Die Krankheit „Wetiko“
Der indianische Gelehrte Jack D. Forbes schreibt in seinem Buch „Columbus and Other Cannibals“: „Seit mehreren Jahrtausenden haben Menschen unter einer Pest gelitten, schlimmer als Lepra, eine Krankheit, schrecklicher als Malaria und entsetzlicher als die Pocken.“ Die Algonquin und andere indigene Völker bezeichneten die Geisteskrankheit des weißen Mannes, der im 15. und 16. Jahrhundert in ihren Heimatländern ankam, als „Wetiko“. Wörtlich übersetzt bedeutet das: „der Konsum eines anderen Lebens für den eigenen privaten Nutzen oder Profit.“ Forbes schließt daraus: „Diese Krankheit ist die schlimmste Epidemie, die der Mensch jemals erlebt hat.“
Wetiko bezeichnet die Illusion, als einzelner Mensch getrennt zu sein von der Mitwelt (also anderer Menschen, Tiere, Dinge) und sich über sie erheben zu können. Aus der Perspektive der Trennung erscheint diese entweder als Gegner, der bekämpft werden muss oder als Ressource, die völlig legitim rücksichtslos ausgebeutet werden darf. Die Beherrschung anderer ist ebenso erforderlich wie wünschenswert, da die eigene „fortschrittliche“ Kultur als die Überlegene gesehen wird.
Wer befallen ist, kann sich nicht mehr als Teil eines Systems wechselseitiger Abhängigkeiten wahrnehmen, sondern überhöht sich über andere, um dann im blinden Rausch sich immer mehr anzueignen, daraus Produkte zu produzieren und diese dann zu konsumieren. In der Wetiko-Logik ist es nötig, Ressourcen so schnell zu verbrauchen, wie es die Technologie erlaubt, und Effizienzsteigerungen in noch mehr Produktion und Konsum umzuwandeln. Paul Levy prägte dafür den Begriff Wetikonomie.
Wenn uns also erzählt wird, dass BIP-Wachstum die einzige Antwort ist, dass der Markt alles am besten selbst regelt und dass die Lösung komplexer Probleme in verbesserter Technologie liegt, dann sollten wir erkennen können, dass dies scheinbar unverrückbare „Wahrheiten“ der Wetiko-Logik sind.

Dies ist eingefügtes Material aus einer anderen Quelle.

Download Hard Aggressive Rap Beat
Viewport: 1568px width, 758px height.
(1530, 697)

An dieser Stelle ist es wichtig zu erwähnen, dass Wachstum, Märkte und Technologie zunächst etwas Neutrales sind. Je nachdem, wie wir sie ausgestalten, entfalten sie eine bestimmte Wirkung. So, wie wir es gegenwärtig tun, ist die Wirkung der drohende Kollaps weiter Teile des lebendigen Lebens auf der Erde.

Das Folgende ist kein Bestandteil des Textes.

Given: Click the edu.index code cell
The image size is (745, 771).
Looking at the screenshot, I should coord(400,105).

Nach 5000 Jahren Patriarchat, 500 Jahren Kapitalismus und 50 Jahren Neoliberalismus zieht sich Wetiko durch die meisten Teile unserer Gesellschaft. Aus dem gefühlten, in der Vergangenheit immer wieder auch tatsächlichen Mangel haben wir ein System geschaffen, das zumindest für einige Menschen diesen Mangel sehr effizient beseitigt und noch nie dagewesenen materiellen Wohlstand geschaffen hat. Wir haben jedoch vergessen, dieses System rechtzeitig zu bremsen, und so läuft es ungebremst weiter, dem kollektiven Abgrund entgegen. Unsere Herzen sind taub geworden und uns fehlt der Zugang, unsere Verbundenheit zur lebendigen Mitwelt wieder zu entdecken. Unzählige Wesen gehen täglich an dieser chronischen Unfähigkeit zum Mitgefühl zugrunde.

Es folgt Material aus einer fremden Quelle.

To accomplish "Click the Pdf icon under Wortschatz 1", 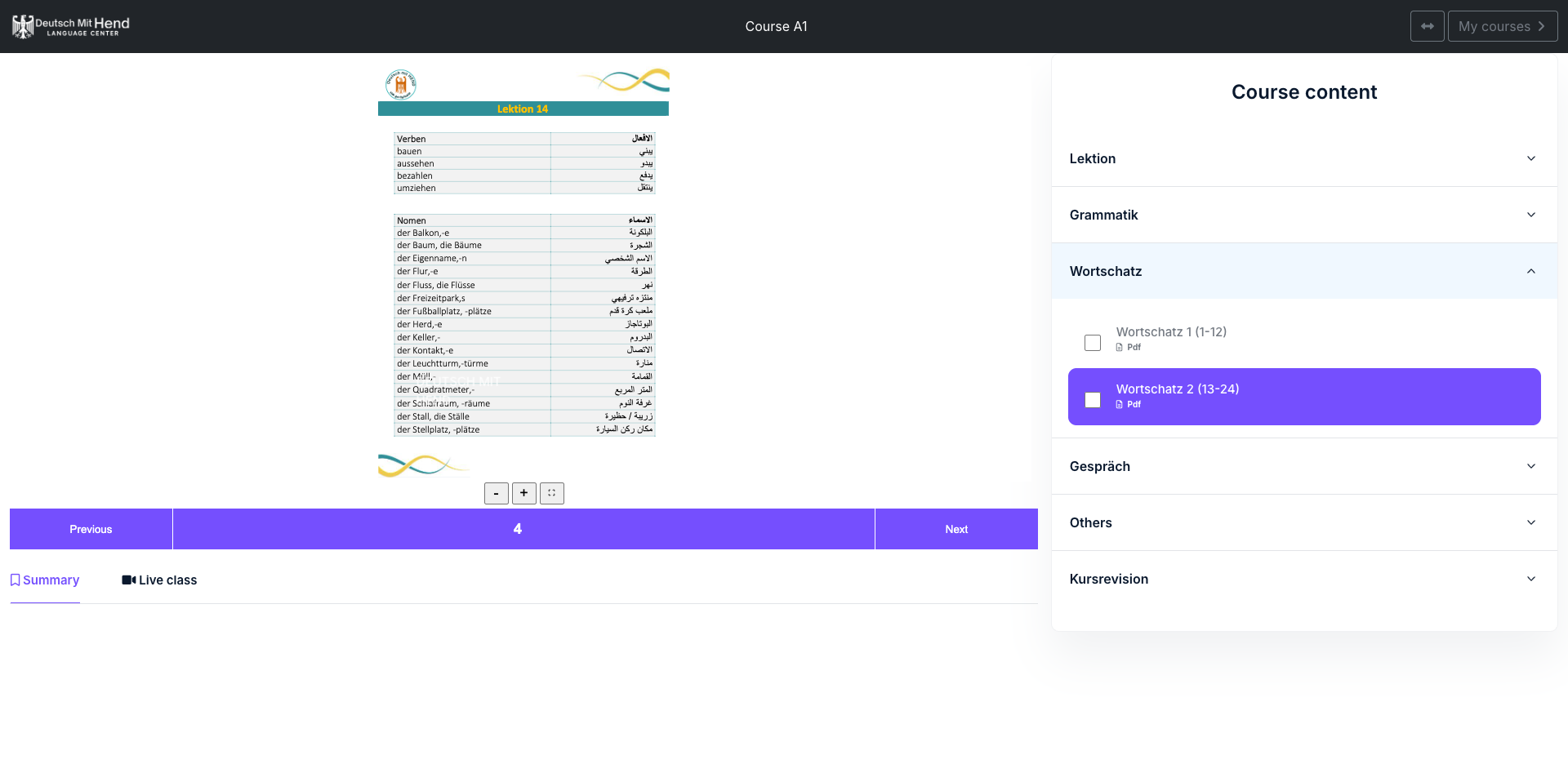I will point(1120,347).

Durch das feine Netz an „Wetiko-Fäden“, die sich durch uns und fast die gesamte Gesellschaft ziehen, ist es oft schwierig zu entdecken, dass wir an dieser Krankheit leiden. Wir sind so gewöhnt an den Status quo, dass uns Alternativen zunächst nicht nötig erscheinen und, sobald die Krankheit schlimmer wird, eine ganze Reihe von Mechanismen darauf abzielen, bloß nichts zu verändern, sondern lieber zu verdrängen, zu reparieren, zu kaschieren. Sollten wir uns tatsächlich auf Veränderung einlassen, dann bevorzugen wir diejenigen Lösungen, die möglichst einfach klingen und wir wählen die entsprechenden Politiker. Wir geben uns mit materiellem Wohlstand (den längst nicht alle haben) und einer großen Leere des Herzens zufrieden, die wir vielleicht erst in der Todesstunde hinterfragen.